* What to work on *
Once the line holding "Click the Updated column header" is found in the entries below, transcribe exactly every line up to and including the one holding "Where should I", but leave out the pictures.

* Records shown *
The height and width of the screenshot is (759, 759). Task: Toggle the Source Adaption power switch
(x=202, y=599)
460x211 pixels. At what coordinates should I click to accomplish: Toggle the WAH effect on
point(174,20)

--

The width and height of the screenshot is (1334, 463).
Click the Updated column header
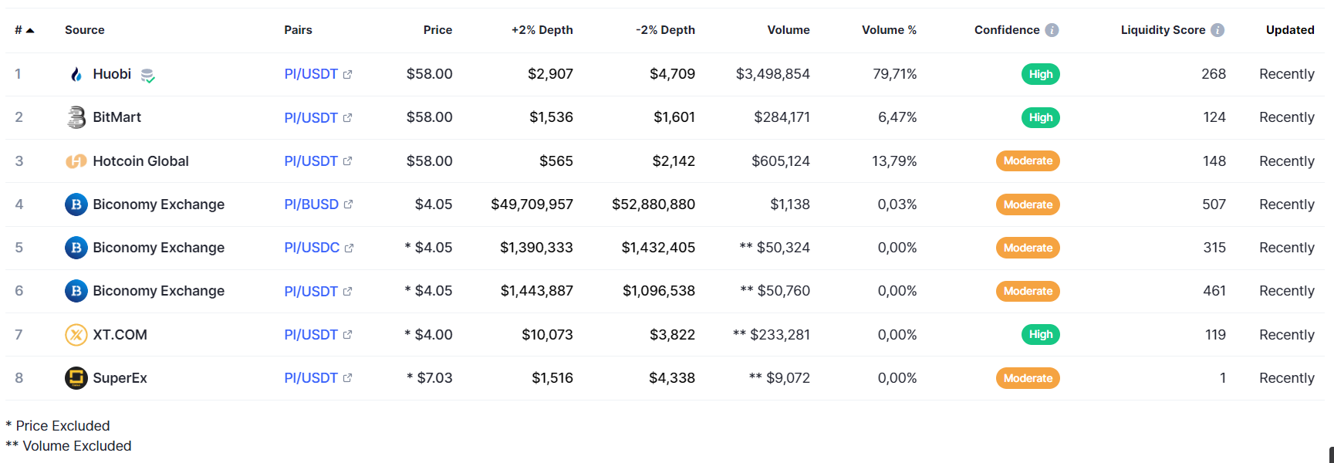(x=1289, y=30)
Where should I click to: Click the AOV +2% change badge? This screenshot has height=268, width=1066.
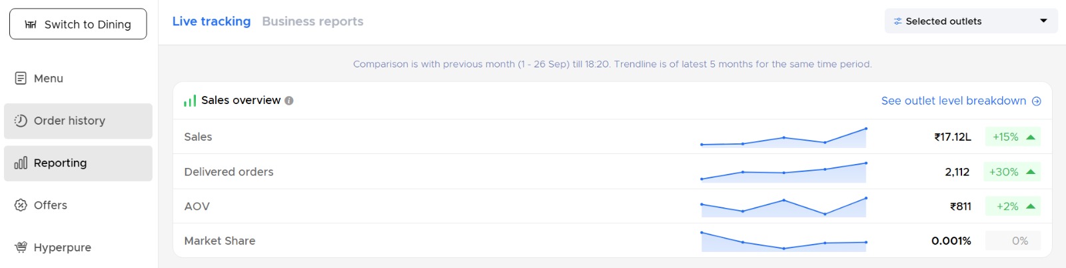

* Task output *
Click the Updated column header
(x=1289, y=30)
Where should I click to: Click the AOV +2% change badge? This screenshot has height=268, width=1066.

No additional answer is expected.